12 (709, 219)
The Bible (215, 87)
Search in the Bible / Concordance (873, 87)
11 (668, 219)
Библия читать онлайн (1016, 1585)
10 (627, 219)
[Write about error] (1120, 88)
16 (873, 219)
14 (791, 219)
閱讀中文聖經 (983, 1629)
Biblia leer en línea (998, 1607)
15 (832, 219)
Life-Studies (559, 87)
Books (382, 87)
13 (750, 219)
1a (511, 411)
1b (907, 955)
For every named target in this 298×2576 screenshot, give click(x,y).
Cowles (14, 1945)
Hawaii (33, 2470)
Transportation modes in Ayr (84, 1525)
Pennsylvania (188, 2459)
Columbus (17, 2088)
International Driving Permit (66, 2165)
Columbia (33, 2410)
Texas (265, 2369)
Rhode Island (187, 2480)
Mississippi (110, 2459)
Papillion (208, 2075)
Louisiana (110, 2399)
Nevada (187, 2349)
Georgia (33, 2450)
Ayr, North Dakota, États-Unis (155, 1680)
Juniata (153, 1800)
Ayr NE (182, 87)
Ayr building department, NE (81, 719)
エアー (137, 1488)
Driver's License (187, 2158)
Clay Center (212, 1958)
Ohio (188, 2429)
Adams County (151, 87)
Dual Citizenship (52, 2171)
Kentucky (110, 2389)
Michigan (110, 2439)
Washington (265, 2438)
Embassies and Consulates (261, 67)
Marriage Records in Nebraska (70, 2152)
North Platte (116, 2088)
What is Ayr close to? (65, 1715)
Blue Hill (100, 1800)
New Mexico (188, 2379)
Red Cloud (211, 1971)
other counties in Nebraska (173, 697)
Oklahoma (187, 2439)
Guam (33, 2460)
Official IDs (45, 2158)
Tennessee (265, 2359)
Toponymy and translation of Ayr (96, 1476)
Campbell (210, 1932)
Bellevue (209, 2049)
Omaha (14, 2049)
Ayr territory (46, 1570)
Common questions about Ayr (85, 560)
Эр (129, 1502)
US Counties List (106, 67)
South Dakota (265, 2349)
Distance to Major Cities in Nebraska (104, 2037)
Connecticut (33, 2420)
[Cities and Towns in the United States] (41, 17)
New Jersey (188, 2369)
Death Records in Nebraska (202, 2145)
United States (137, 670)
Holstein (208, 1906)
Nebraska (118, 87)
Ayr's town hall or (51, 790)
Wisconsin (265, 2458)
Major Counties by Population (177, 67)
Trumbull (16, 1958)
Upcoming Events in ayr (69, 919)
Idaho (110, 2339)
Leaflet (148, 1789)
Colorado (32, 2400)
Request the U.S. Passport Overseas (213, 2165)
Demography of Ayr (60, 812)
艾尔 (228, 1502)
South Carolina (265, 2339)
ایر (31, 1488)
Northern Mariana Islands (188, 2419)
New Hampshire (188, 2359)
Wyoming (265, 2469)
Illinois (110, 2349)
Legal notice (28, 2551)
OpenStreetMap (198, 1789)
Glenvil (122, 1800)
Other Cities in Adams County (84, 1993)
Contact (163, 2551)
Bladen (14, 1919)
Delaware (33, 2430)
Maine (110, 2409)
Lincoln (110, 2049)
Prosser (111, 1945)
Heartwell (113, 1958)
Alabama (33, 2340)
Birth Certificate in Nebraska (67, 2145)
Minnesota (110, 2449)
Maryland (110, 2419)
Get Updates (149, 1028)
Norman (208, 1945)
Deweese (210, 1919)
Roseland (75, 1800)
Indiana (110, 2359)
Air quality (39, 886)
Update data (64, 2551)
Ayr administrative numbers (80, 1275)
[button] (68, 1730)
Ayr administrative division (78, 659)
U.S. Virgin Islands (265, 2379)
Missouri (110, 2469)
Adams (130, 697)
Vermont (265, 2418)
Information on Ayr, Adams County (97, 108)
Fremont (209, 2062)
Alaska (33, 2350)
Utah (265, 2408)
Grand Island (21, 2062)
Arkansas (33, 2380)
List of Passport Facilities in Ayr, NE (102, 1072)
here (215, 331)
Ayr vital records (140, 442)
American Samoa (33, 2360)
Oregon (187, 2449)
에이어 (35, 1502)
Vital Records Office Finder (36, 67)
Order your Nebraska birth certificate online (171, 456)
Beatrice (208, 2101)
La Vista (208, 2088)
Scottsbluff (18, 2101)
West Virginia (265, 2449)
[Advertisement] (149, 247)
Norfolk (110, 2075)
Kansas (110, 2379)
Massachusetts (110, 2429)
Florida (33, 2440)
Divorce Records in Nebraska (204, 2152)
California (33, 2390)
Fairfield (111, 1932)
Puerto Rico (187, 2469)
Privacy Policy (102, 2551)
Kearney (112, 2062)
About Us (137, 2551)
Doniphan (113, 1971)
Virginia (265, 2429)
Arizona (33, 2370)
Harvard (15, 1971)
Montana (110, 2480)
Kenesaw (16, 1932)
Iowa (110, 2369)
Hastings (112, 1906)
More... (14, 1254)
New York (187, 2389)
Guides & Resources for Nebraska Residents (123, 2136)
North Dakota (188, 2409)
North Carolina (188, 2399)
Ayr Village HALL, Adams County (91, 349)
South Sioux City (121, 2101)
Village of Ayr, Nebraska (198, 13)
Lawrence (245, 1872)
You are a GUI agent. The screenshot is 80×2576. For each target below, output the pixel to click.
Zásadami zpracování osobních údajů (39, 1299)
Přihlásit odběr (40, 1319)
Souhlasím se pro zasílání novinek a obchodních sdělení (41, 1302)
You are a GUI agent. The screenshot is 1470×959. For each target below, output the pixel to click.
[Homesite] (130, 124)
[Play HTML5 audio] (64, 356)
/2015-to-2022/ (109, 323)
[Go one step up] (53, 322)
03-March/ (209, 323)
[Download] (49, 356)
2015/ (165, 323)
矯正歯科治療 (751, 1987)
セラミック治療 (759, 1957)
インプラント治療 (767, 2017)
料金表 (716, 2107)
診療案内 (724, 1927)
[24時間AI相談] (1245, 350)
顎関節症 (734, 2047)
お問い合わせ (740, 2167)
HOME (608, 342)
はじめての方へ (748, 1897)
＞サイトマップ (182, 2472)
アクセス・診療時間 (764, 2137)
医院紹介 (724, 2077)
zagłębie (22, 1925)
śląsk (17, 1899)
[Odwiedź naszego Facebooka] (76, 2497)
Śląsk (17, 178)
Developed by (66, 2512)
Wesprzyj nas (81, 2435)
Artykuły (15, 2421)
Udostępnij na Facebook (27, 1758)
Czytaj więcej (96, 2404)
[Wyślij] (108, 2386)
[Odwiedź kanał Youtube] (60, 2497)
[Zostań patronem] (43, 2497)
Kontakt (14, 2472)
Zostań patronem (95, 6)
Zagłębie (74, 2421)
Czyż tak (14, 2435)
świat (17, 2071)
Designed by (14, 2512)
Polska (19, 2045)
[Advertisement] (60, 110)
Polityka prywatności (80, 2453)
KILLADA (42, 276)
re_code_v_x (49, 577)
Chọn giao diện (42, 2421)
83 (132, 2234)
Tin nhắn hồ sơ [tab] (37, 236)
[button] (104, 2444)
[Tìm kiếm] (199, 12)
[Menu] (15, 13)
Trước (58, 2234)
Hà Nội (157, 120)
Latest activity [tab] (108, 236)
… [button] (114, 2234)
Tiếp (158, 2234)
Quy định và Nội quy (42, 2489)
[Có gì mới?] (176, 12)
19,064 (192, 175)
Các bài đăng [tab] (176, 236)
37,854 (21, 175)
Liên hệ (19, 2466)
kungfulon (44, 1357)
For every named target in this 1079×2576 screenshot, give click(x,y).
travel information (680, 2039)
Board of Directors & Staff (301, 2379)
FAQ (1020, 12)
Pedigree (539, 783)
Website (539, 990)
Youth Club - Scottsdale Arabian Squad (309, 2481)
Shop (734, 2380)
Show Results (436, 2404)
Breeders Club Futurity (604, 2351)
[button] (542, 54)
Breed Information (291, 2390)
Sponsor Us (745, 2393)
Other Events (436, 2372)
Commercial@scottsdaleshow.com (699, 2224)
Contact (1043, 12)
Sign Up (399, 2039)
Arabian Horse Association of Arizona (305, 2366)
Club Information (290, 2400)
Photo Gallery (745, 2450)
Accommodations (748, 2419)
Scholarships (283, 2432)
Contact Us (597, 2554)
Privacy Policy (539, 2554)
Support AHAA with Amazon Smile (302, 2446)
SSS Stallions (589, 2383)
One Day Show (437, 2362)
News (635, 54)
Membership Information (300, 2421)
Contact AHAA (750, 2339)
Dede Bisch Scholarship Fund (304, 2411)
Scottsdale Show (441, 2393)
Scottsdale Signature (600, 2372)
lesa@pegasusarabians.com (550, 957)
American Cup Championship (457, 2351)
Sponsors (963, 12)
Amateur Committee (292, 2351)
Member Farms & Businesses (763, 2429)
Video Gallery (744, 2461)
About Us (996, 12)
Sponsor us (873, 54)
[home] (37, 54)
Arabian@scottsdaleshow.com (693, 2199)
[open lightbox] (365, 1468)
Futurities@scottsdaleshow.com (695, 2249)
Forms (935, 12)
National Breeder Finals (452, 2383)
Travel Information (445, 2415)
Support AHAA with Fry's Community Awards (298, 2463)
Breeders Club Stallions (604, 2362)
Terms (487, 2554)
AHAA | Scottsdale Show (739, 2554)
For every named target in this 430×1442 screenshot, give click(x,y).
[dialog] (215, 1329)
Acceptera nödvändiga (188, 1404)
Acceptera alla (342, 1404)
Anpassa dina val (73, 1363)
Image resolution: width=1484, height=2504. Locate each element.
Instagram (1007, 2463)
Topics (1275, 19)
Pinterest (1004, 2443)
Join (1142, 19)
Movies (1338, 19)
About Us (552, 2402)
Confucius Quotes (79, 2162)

What you have to do >> Which lines above include the word "agent"? Return each one.

Task answer >>
You are a GUI agent. The screenshot is 80×2576. For each target below, output the pixel to click.
You are a GUI agent. The screenshot is 1470×959. For each target below, output the pixel to click.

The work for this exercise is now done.